"Evet, Mert. Altı yaşındayken."
Başımı biraz yukarı kaldırdığımda, Asil'in ranzasını üstteki ranzadan ayıran tahtanın bunun gibi çocuk fotoğraflarıyla dolu olduğunu gördüm. O sırada yatağına uzanan Asil, kollarını başının arkasına koyarak konuştu.
"Bu fotoğraflara bakarak uykuya dalmak bana eski, güzel ve masum günleri hatırlatıyor."
Kolumdan tutarak çektiğinde ise yanında uzanıyordum. Ben de onun gibi fotoğrafları incelemeye başladım. Çocuklar kiminde bisiklet sürüyor, kiminde yemek savaşı yapıyordu. Hatta Asil, Ege ve Görkemin okula başladıkları gün çekildiği belli olan bir resim bile vardı, beş çocuk yan yana durmuş, ellerindeki kitapları göstererek sırıtıyorlardı. Elinde kitap tutmayan tek çocuk olan Mert eliyle Görkem'e iki kulak yapıyordu. Sanki küçük bir çakıl taşıymışcasına atladığım önemli detaya odaklandım. Fotoğrafta, tanıdığım yüzlerin yanında durarak gülen bir çocuk daha vardı. Siyah saçlarına karşın, zümrüt gibi parlayan yeşil-sarı gözleri vardı. Başımı hafifçe çevirerek Asil'e baktığımda onun da aynı fotoğrafa bakmakta olduğunu fark ederek sordum.
"Bu kim?"
Asil yavaşça elini kaldırarak fotoğafı yerinden çıkarttı. Elinde tutması, fotoğrafı biraz daha detaylı görmeme olanak sağlıyordu.

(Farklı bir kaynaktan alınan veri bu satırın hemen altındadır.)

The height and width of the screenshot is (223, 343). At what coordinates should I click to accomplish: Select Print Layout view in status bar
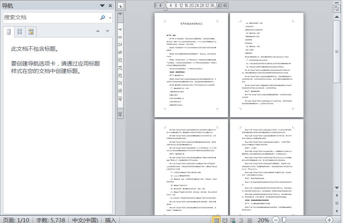[x=216, y=220]
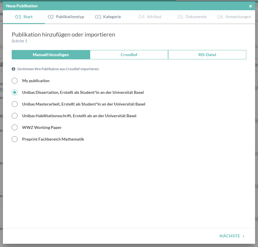Go to step 02 Publikationstyp

(66, 17)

Çocuğun yemyeşil gözleri adeta kedi gözleri gibi parlıyordu.
"Kaan."
Bir açıklama bekleyerek Asil'e bakmaya devam ettim. Bunu gördüğünde iç çekerek anlatmaya başladı.
"Neredeyse yaşıtım olduğu halde hepimizin abisi gibiydi. Çok zeki olmasına karşın zekasını asla yardım amaçlı kullanmaz, bizi eğiten herkese sinsi şakalar düzenlerdi. Biz de çocukluk aklımızla onu takip eder, adım adım taklit etmeye çalışırdık."
Bunu söylerken gülümsemesi beni de güldürmüştü.
"Hepimiz onu örnek alırdık, daha altı yaşında göreve çıkmaya başlamıştı. Şaka yapmakta olduğu kadar görevlerde de başarılıydı."
Altı yaşında bir çocuğun bunları yapması fikri beni şoke ederken, o gün içerisinde birkaç defa daha yenildiğim merakıma, bir kez daha yenildim.
"Sonra ne oldu?"
Asil'in suratındaki gülümseme adeta bir çiçek gibi solarken, elindeki fotoğrafı yerine yapıştırdı.
"Bu kadar başarılı olması diğer katil guruplarınca çok kıskanıldı. Başarısı arttıkça onu gruplarına katmak isteyen, hatta öldürmeyi düşleyen insan sayısı da artıyordu. O ise her zamanki gibi bu artışı göz ardı etmeye devam ediyordu.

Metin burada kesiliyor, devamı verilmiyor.